Justyna
Kopińska, najbardziej nagradzana polska dziennikarka śledcza, powraca z nową książką. Dokładnie w Dzień kobiet, 8 marca,
swoją premierę miał nowy zbiór reportaży „Z nienawiści do
kobiet”. I choć data premiery oraz tytuł wskazywały, że mowa
będzie przede wszystkim o kobietach, to Pani Kopińska zaoferowała
nam mieszankę tematyczną podobną do tej z „Polska odwraca oczy”.
„Z
nienawiści do kobiet” to nowe historie, nowe
poruszane tematy, ale też powrót do tych historii i wątków, które
znamy z „Polska odwraca oczy”. Jeśli znana jest Wam
twórczość autorki, to raczej nie będziecie zaskoczeni.
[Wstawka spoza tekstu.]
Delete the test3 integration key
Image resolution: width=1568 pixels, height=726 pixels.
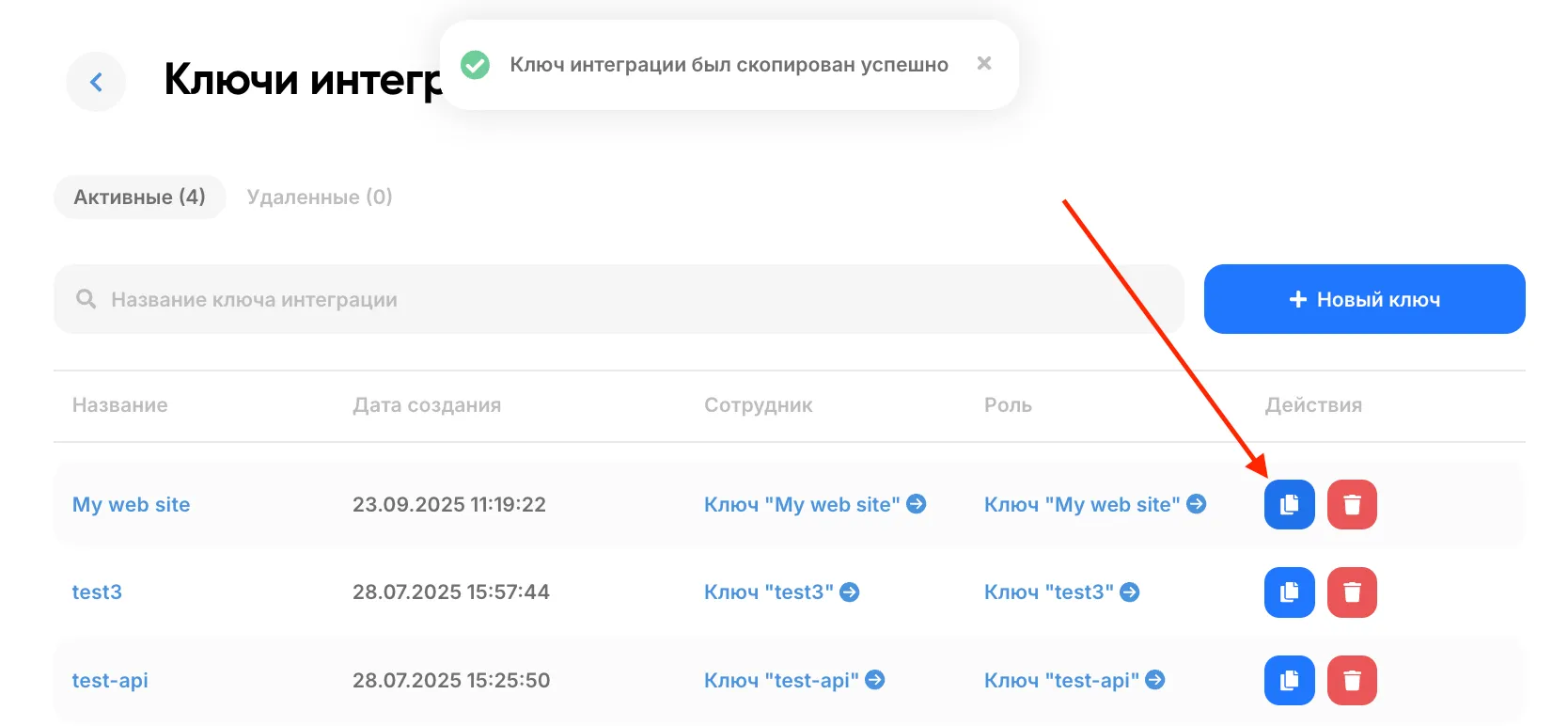pos(1352,592)
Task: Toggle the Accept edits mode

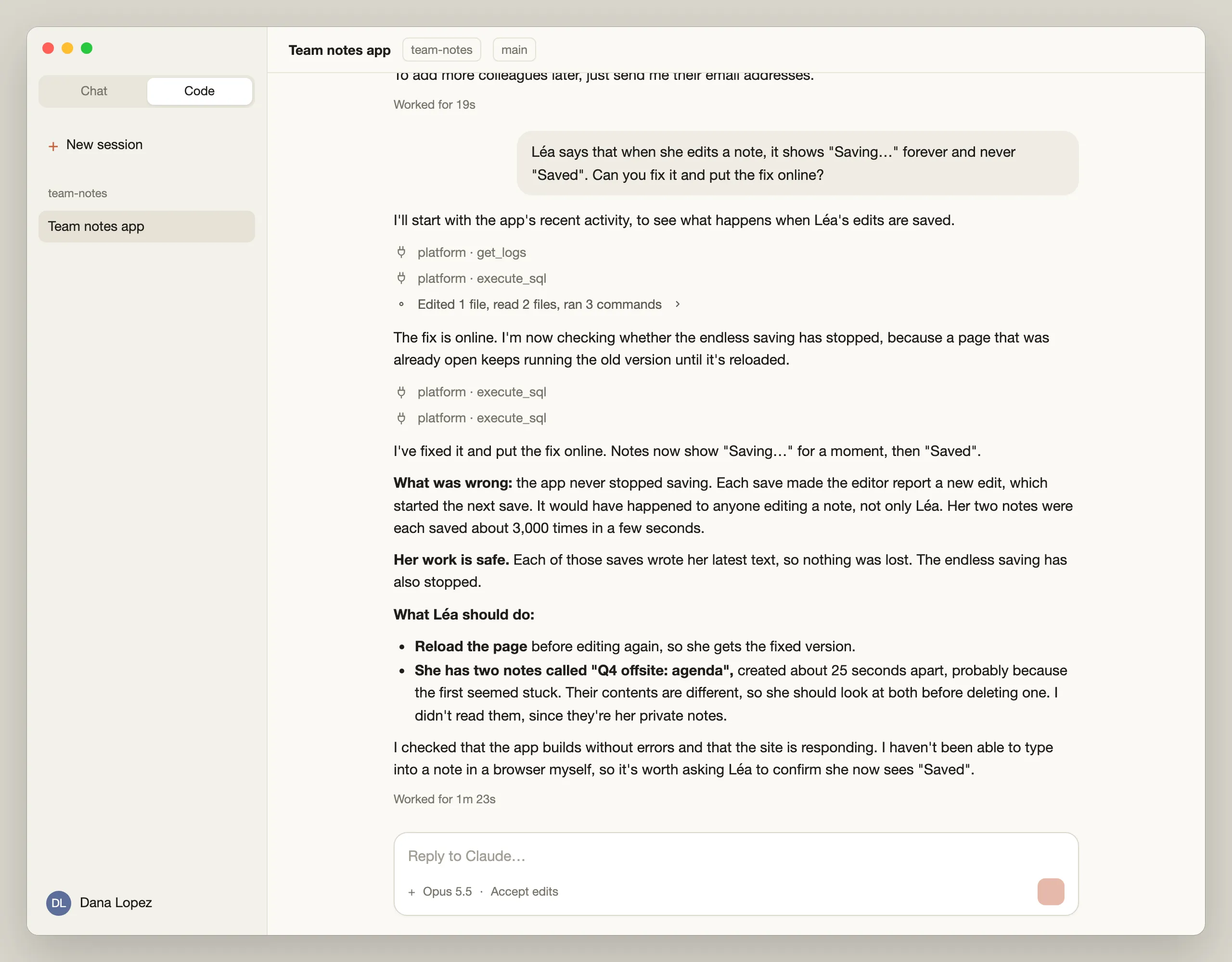Action: (524, 891)
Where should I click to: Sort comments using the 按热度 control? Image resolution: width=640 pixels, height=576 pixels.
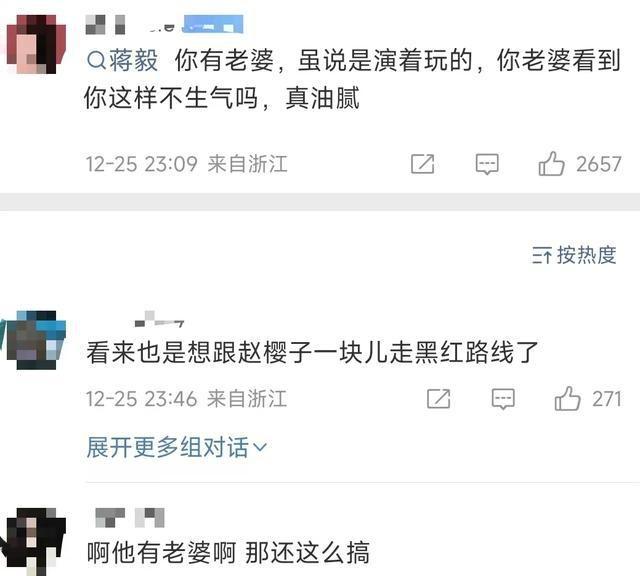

Justyna
Kopińska po prostu trzyma poziom. Może w „Polska odwraca
oczy” poznaliśmy nieco więcej naprawdę mocno szokujących
historii, takich z bardzo negatywnym obrazem aparatu państwowego,
ale w nowej książce również nie zabrakło bulwersujących spraw.
Zbiór reportaży otwiera premierowa opowieść syna o
Violetcie Villas, która mnie osobiście rozczarowała. Jak na tak
barwną postać, opowieść ta jest po prostu zbyt spokojna. Choć
rozumiem, że zamierzeniem było ukazanie innej twarzy artystki, to
do mnie ta historia nie trafiła. Pozostałe historie w pełni
zaspokoiły jednak mój czytelniczy głód. Po raz kolejny
wywołały wściekłość, niedowierzanie i szczere oburzenie
postawami władz i instytucji zaufania publicznego czy nieskutecznym wymiarem sprawiedliwości. O
niektórych z opisywanych tematów dane było mi posłuchać w
ubiegłym roku na spotkaniu autorskim, gdy Pani Justyna opowiadała
nad czym właśnie pracuje. Mimo to, sprawa księdza pedofila, który
nadal odprawia msze święte mocno zszokowała mnie gdy poznałam jej
szczegóły. Wciąż zaskakuje również nieudolność organów
ścigania w temacie odnoszącym się do reportażu o zakłamywaniu
statystyk policyjnych, który można przeczytać w „Polska odwraca
oczy”. Całość zamyka bardzo interesujący wywiad-rzeka z Panią
Kopińską, który jest równie wartościowy, co niejeden artykuł w
zbiorze. Ale tu mogę być nieobiektywna, bo według mnie
dziennikarka ta jest jedną z najbardziej inspirujących i godnych
naśladowania kobiet w Polsce. Jestem pełna podziwu dla jej
pracowitości, rzetelnej pracy dziennikarskiej oraz zawziętości w
gromadzeniu i analizowaniu materiałów w sprawach, o których pisze.
Jak
na wstępie zaznaczyłam, wcale nie jest tak, że reportaże w
zbiorze traktują o kobietach, czy nienawiści wobec nich. Tytuł
jest bardzo mylący. W „Z nienawiści do kobiet” znajdziecie
również historie, w których kobiety nie odgrywają żadnej roli
(np. o homoseksualnych katolikach). Nie ukrywam, że najbardziej
oburzające były jednak te, które do kobiecości się odwoływały.
Mam
jeszcze jedno zastrzeżenie – zbiór jest zdecydowanie za
krótki! Ponad 200 stron spokojnie można przeczytać w jeden
dzień. Duża czcionka, wysoka interlinia i rozrzutny układ tekstu
sprawia, że w książce znajdziemy tylko 8 reportaży plus wywiad z
autorką. To moim zdaniem niewiele, choć na tyle dużo, abym po
raz kolejny załamywała ręce na to w jakim kraju przyszło nam żyć.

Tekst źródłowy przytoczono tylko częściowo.